Extremely drug resistant tuberculosis (XDR-TB) no longer has to be a looming fatal diagnosis, even for those in resource-poor settings. This according to the recent results from a study conducted in Peru from 1999-2002.

The study found that over 60% of XDR-TB patients who were not co-infected with HIV were cured after receiving a majority of their personalized treatment at home or in community-based settings.

“It’s essential that the world know that XDR-TB is not a death sentence,” says lead author Carole Mitnick, from Harvard Medical School. “As or even more importantly, our study shows that effective treatment does not require hospitalization or indefinite confinement of patients.”

Extremely drug resistant TB is not only resistant to the first-line anti-TB drugs, like multi-drug resistant TB is, but XDR-TB is also resistant to the two most important second line drugs.

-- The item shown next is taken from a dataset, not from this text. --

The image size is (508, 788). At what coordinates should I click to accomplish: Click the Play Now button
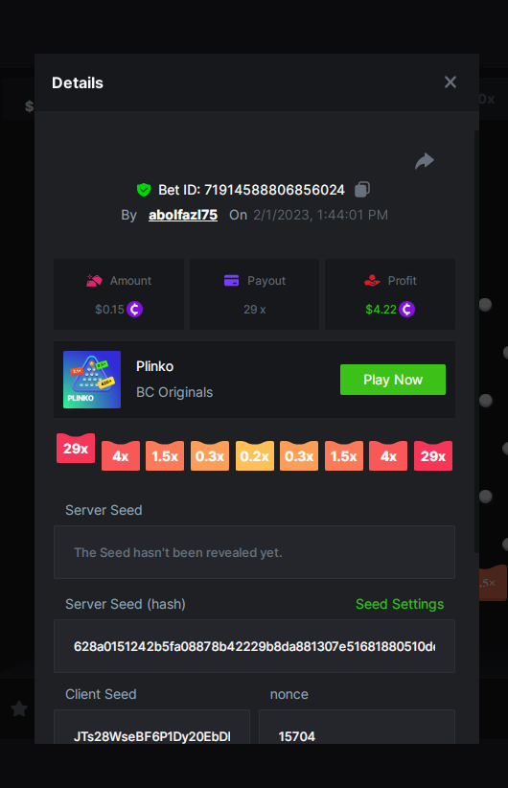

During the study 810 patients whose TB treatment was previously unsuccessful received individualized drug treatments and additional services as needed, such as surgery and nutritional support. Each individual’s regimen included five or more drugs to which the infected strains were likely to respond, based on the susceptibility results for 12 anti-TB drugs.

At the end of treatment, 60.4% of the XDR-TB patients were cured.

“It is important for people to understand that this ambulatory form of treatment exists, is successful, and can be widely implemented in resource-poor settings,” says Mitnick.

The study is published in the August 7 edition of the New England Journal of Medicine.